(Dataset entries begins)
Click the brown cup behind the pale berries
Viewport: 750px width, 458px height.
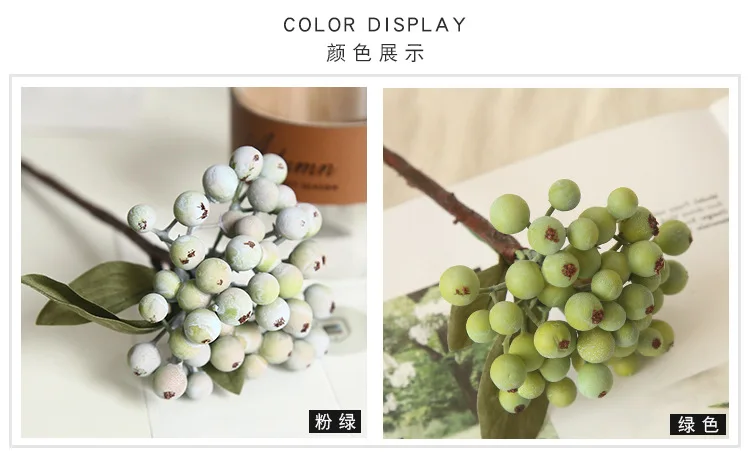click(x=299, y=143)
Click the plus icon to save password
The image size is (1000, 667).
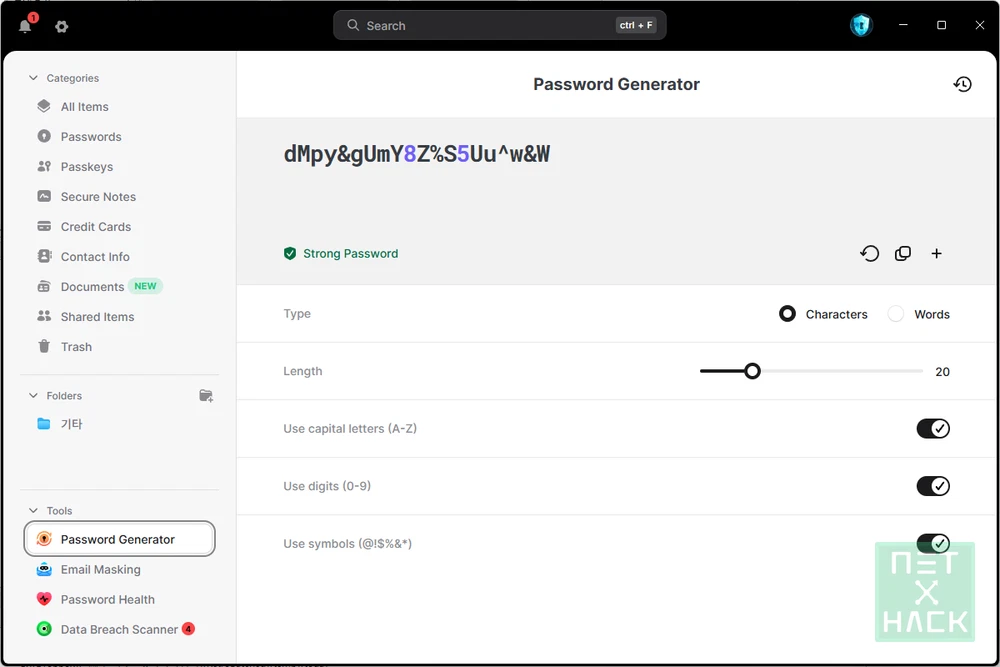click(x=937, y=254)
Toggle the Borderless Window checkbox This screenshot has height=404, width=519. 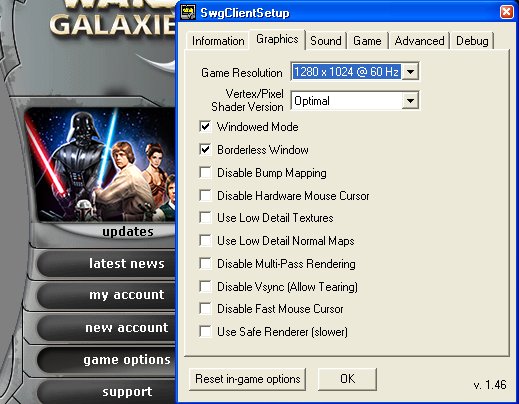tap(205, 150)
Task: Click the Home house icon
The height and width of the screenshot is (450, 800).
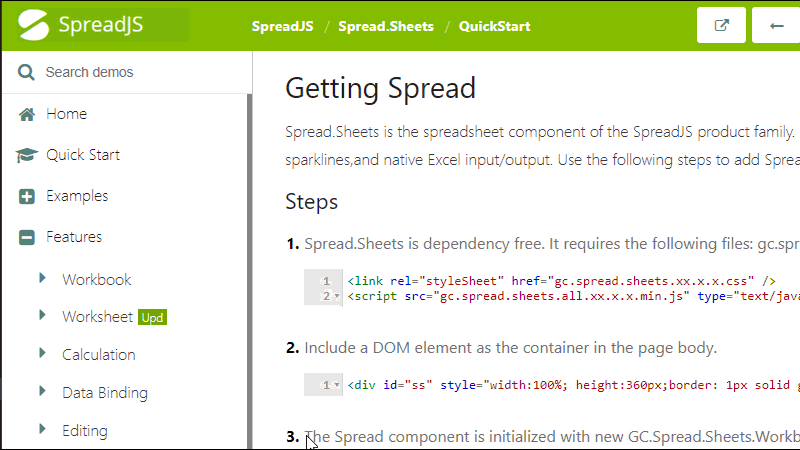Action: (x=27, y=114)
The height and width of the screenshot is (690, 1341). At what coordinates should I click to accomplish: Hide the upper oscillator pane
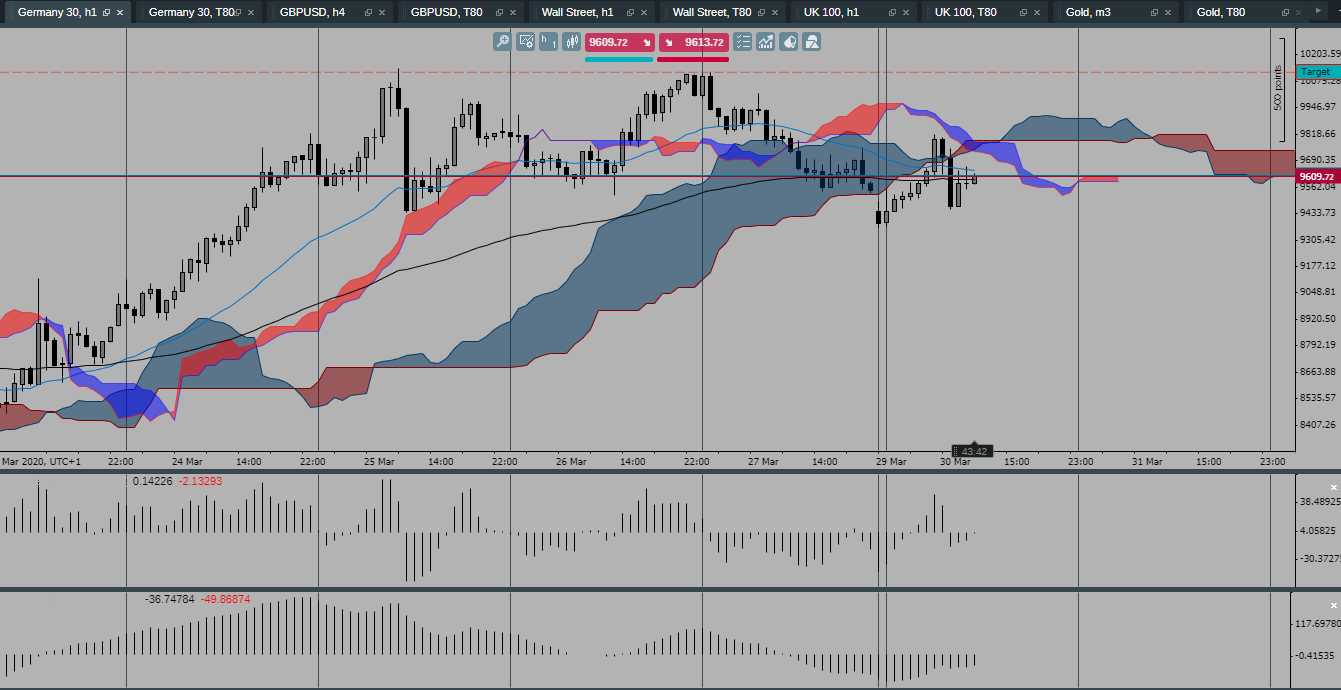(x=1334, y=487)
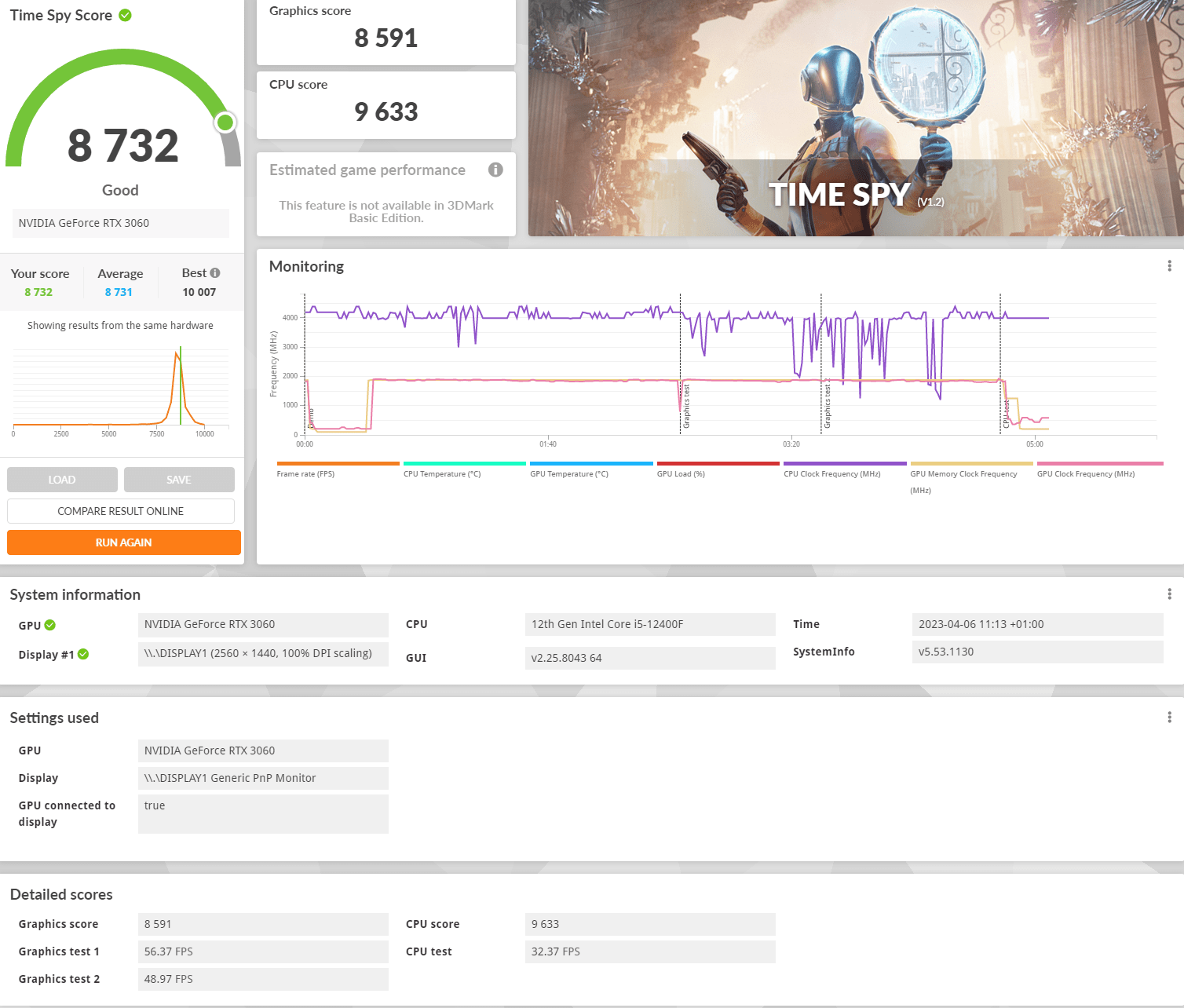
(Dataset entries ends)
(Dataset entries begins)
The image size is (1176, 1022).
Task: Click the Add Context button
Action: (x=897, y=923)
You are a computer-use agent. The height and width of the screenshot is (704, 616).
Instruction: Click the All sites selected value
(Dataset entries ends)
(Dataset entries begins)
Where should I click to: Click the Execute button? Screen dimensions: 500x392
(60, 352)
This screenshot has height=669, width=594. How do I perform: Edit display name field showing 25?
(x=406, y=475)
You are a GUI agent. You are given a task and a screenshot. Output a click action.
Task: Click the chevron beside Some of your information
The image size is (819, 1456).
(Dataset entries ends)
_Task item_: Look for the word "agent". Copy out every line of the data that has it.

_Expected answer_:
You are a computer-use agent. The height and width of the screenshot is (704, 616).
You are a GUI agent. You are given a task and a screenshot. Output a click action.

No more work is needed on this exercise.